Evelynn wurde durch sein Kompliment ermutigt und erwiderte seinen Kuss mit ihren lasziven, purpurroten Lippen, was Davis dazu veranlasste, sie leidenschaftlich zu begehren. Sie drehte ihren Kopf weg, weil sie es mit aller Kraft beenden wollte, aber Davis drückte plötzlich wieder ihren Nacken und nahm ihre Lippen in Besitz, als würde er sich nach ihr verzehren.
„Mhm~?“
Evelynn hatte wirklich Angst. Sie wusste, dass sie bei diesem Tempo dahinschmelzen könnte. Seine Zunge drang in ihren Mund ein und begann, sich mit ihrer Zunge zu verflechten. Seine anderen Hände bewegten sich weiter über ihren Körper, sodass sie sich benommen und warm fühlte.
„Davis … nein … wenn du so weitermachst …“
Evelynn küsste ihn, während sie sprach, und ihre violetten Augen begannen allmählich vor Leidenschaft zu glänzen.

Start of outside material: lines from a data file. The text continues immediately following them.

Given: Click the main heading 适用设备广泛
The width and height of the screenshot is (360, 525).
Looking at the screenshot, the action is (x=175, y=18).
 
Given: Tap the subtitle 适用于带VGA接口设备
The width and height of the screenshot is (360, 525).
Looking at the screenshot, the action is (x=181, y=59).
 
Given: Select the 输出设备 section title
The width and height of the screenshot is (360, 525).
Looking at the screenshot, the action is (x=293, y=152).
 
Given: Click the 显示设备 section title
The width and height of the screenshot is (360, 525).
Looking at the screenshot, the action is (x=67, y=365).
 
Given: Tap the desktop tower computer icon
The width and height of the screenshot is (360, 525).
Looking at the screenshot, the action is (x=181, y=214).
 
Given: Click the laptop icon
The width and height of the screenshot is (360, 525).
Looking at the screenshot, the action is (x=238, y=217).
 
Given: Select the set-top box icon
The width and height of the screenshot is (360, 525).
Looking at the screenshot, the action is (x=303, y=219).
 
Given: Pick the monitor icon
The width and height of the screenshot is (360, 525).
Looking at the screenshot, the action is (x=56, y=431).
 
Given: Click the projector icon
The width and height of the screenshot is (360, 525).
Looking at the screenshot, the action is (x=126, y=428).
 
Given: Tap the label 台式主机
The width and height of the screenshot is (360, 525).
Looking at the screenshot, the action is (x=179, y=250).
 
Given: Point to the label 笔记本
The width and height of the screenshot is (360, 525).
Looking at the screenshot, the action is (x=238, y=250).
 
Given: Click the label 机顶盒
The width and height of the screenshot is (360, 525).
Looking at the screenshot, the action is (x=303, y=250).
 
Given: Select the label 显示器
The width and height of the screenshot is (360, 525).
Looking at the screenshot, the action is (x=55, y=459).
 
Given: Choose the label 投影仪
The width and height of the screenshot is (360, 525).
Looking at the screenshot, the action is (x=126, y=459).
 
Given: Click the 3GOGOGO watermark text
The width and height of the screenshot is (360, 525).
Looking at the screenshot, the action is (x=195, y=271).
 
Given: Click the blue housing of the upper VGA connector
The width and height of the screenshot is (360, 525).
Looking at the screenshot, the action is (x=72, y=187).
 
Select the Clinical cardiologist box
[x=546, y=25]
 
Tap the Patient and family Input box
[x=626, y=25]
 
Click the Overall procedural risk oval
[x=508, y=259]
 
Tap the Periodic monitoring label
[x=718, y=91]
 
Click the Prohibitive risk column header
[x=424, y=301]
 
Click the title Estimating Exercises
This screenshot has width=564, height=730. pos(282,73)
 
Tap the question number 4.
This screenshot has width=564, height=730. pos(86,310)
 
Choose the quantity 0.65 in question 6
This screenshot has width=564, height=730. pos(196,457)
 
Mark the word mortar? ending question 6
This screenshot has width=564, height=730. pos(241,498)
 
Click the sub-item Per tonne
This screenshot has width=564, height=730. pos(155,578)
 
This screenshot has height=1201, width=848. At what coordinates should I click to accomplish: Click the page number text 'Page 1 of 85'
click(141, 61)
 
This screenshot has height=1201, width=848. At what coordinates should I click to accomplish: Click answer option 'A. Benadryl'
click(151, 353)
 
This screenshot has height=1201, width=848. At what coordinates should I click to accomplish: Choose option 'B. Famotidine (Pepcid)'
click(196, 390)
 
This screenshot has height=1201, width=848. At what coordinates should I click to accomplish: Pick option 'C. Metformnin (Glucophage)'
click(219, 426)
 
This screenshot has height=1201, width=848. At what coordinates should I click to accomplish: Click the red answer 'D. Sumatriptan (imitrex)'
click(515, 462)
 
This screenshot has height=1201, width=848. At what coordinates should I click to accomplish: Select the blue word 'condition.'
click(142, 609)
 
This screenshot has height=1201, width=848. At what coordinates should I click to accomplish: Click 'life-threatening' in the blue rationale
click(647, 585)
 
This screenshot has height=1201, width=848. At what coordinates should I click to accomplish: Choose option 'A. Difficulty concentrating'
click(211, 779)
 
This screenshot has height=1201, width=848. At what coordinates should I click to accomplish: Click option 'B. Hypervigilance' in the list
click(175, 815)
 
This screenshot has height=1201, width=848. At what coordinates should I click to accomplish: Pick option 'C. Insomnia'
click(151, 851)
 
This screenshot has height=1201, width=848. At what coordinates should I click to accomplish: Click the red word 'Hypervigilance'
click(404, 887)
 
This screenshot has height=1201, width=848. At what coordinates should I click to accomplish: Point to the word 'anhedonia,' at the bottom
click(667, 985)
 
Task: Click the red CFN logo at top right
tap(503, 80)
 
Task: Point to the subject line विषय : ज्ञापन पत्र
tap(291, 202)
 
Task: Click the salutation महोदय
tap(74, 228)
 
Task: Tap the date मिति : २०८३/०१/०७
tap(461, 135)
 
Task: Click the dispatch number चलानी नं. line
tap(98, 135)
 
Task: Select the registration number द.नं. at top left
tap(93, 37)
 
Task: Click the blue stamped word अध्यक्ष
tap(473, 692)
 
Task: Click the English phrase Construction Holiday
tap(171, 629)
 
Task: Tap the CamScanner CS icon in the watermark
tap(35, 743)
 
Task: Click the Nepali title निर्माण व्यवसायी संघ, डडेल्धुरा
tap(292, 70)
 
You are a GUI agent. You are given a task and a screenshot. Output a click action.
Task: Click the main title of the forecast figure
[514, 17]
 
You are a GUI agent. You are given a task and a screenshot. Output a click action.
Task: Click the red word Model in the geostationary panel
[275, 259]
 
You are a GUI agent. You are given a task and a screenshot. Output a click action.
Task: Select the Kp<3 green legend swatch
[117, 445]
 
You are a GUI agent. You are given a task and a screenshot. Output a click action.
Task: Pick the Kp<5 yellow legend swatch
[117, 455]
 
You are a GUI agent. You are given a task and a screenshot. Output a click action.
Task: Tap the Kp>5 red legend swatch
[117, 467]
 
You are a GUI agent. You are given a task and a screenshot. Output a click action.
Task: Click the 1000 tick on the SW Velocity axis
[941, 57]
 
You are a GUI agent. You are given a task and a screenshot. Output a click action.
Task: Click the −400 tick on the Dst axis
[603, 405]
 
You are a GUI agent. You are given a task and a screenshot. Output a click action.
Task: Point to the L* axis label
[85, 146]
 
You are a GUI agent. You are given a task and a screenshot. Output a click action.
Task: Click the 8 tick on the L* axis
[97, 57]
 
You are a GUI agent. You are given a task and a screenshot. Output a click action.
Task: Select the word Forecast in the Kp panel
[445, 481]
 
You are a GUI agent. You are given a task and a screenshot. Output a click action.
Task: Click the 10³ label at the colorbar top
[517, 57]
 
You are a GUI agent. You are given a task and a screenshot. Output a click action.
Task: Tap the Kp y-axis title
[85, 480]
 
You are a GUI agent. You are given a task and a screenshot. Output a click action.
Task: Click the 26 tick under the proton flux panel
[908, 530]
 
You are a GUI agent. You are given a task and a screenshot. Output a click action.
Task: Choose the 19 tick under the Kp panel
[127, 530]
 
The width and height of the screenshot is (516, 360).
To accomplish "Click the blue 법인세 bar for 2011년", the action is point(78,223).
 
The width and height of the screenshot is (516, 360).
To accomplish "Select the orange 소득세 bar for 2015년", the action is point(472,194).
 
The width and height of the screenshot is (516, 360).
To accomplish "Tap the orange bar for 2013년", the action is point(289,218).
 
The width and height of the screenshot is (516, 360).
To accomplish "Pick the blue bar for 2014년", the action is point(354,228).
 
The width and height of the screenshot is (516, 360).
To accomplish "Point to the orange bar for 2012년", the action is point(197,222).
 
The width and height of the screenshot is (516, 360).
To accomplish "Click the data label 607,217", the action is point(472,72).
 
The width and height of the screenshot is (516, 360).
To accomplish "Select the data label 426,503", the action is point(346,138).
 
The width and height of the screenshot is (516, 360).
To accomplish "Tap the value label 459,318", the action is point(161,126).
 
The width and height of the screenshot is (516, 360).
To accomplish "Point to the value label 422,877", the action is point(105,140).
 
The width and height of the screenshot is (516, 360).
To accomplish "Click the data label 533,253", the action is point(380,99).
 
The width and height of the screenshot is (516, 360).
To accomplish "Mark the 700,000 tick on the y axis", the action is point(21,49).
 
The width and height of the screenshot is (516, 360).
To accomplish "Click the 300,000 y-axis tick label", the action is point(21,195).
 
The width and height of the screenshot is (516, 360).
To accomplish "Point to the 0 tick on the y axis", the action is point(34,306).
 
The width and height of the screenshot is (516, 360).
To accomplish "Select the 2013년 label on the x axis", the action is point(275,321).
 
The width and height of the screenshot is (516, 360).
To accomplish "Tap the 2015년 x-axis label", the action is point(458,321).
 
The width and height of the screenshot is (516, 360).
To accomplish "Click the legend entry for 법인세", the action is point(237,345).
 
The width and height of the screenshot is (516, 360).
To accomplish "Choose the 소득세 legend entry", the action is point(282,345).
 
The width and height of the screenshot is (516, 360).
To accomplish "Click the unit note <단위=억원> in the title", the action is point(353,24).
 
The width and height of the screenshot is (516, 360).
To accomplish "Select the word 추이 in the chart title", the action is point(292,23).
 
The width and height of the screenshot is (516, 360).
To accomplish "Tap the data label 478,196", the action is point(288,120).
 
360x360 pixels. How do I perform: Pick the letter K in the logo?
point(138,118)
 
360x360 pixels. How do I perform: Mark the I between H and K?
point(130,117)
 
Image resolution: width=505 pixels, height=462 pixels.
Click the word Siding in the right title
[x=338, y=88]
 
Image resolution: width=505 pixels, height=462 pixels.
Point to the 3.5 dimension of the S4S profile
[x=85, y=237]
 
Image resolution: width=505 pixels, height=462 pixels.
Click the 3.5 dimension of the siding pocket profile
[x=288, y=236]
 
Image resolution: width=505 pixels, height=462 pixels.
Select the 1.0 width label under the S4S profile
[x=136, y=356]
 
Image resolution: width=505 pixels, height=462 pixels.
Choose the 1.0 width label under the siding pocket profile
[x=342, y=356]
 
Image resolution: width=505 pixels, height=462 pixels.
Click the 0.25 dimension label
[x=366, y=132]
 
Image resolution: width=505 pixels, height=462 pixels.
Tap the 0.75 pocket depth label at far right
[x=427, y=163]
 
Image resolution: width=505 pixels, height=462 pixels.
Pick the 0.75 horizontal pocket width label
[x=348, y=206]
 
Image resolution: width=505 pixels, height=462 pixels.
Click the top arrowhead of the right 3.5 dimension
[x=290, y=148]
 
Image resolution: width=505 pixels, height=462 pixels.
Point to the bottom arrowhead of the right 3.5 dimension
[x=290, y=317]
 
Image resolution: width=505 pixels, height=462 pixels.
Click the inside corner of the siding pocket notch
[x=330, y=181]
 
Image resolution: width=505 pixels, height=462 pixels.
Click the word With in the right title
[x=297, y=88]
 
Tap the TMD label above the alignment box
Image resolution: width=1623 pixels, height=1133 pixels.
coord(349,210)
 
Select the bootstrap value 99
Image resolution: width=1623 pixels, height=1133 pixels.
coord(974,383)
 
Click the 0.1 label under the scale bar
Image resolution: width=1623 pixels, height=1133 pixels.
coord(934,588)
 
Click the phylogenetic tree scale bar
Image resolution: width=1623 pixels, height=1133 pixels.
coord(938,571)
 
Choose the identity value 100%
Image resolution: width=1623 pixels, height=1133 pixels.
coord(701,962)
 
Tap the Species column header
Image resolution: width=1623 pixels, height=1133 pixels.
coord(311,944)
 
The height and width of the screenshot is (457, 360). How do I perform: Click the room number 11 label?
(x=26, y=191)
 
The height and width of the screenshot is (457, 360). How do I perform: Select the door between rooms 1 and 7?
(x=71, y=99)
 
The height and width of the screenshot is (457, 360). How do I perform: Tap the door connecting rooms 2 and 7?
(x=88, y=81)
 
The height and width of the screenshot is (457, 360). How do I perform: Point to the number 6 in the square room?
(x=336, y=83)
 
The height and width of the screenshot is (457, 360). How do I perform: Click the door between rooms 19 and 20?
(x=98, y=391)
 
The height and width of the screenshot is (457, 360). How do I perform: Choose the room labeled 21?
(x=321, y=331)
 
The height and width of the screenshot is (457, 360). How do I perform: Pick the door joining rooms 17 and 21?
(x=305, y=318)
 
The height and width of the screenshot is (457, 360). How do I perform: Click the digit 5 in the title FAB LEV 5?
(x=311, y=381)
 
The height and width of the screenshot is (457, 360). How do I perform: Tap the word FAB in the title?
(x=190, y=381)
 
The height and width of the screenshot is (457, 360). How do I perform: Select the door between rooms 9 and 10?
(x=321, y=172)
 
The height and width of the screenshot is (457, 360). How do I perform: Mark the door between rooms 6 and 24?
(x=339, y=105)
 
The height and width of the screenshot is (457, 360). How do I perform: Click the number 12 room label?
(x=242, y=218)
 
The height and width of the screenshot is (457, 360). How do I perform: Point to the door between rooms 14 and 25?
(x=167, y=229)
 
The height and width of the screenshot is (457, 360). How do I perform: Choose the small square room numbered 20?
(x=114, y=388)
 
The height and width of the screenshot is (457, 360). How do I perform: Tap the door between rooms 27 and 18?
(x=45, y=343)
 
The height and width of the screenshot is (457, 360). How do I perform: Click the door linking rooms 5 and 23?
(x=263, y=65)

Davis sagte nichts. Er legte seinen anderen Arm um ihren pfirsichfarbenen Po und trug sie zu dem Lotuskissen, das er angelegt hatte. Er griff nach ihrer Unterwäsche, riss sie herunter und zog sein Glied mit Seelenkraft aus seiner Kleidung, bevor er es tief in sie eindrang.
„AhhnnN!~“
Evelynn stieß einen lauten Schrei aus, als sie sein glühend heißes Glied in sich spürte, während sie noch angezogen war. Er packte ihre Lippen mit seinen und begann, in sie zu stoßen, wodurch ihre fleischigen Wände schnell feucht wurden, bevor er sie auf das blaue Lotuskissen drückte und sich auf sie presste, während er seine Hüften weiter bewegte, was eine erotische Szene ergab, während Evelynn ihm entgegentrat, bevor sie sich in einen Tanz der Leidenschaft stürzten.